A trama era promissora. Uma família quebrada, marido e esposa com problemas e relacionamento cheio de mazelas e abusos. Para apimentar a trama dando um ar fantástico, uma casa mal-assombrada. Porém James Norton (George Claire) não toma boas escolhas de interpretação, dando a impressão de não estar à vontade no papel, e isso nem ao menos é usado em favor do filme. Natalia Dyer (Willis) aparece e some, sem maiores explicações. A subtrama de Eddy Vayle, interpretado por Alex Neustaedter e o seu passado com a família na casa não é explorado para nenhum fim, bem como os problemas de saúde de Catherine, e aqui eu dou um voto a favor da Amanda Seyfried , que tenta segurar o filme nas costas e faz dele algo suportável por uma boa parte do tempo.
As decisões tomadas pelos diretores investem numa ambientação muito bem executada, mas a maneira desleixada com que algumas cenas fluem, rápidas demais com cortes abruptos e outras lentas demais narrando situações que não movimentam a história pra frente, tornam o filme irremediavelmente longo, com inacreditáveis duas horas.

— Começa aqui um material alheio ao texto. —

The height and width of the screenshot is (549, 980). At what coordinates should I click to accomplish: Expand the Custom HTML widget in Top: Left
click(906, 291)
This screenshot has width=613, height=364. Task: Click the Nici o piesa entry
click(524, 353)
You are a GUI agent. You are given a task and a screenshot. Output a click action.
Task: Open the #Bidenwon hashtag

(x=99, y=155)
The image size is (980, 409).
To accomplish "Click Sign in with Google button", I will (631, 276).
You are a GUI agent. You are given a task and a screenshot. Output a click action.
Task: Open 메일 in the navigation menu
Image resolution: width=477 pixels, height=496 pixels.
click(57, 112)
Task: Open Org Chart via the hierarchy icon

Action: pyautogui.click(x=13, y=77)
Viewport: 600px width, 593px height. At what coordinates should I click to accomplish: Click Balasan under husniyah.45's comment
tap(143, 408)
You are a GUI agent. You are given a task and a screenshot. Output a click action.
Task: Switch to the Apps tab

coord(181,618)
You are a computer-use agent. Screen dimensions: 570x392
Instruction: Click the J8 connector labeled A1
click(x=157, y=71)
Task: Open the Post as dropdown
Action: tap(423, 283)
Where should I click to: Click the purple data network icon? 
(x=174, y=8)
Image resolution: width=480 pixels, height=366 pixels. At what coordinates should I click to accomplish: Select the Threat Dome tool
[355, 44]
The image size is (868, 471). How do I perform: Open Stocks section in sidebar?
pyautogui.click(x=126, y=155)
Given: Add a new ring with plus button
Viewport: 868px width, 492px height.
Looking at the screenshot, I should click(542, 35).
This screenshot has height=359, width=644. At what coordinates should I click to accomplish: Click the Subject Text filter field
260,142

Como drama familiar é falho, como filme de fantasmas falta aquela costura que faz a transição entre o real e o sobrenatural parecer fluida, ligando as várias dramaturgias e gêneros numa mistura coesa. Lembrei muito de “Os Órfãos“, a refilmagem de “Os Inocentes” comandada pela Flora Sigismondi e que, apesar de todos os defeitos de concepção e roteiro que tem, ainda se sai bem melhor que esse “Vozes e Vultos“. O desfecho poético poderia até funcionar, se tivesse alguma poesia ao longo das duas horas que passaram.
Direção: Shari Springer Berman, Robert Pulcini
Roteiro: Shari Springer Berman, Robert Pulcini, baseado numa história de Elizabeth Brundage
Elenco: James Norton, Ana Sophia Heger, Amanda Seyfried, Charlotte Maier, Kristin Griffith, Ben Graney, Molly Jobe, Joey Auzenne, Kelcy Griffin, Cotter Smith, Dan Daily, Karen Allen
Trilha Sonora: Peter Raeburn
Fotografia: Larry Smith
Montagem: Louise Ford, Andrew Mondshein
Host – Breve Comentário
Dizem que a limitação é a mãe da criatividade. Nada mais limitador do que a pandemia global que estamos vivendo. “Host“, que conta a história de um grupo de amigos que se reúnem numa videoconferência no zoom para fazer um espécie de “sessão espírita“, é um longa que abraça a limitação na sua forma.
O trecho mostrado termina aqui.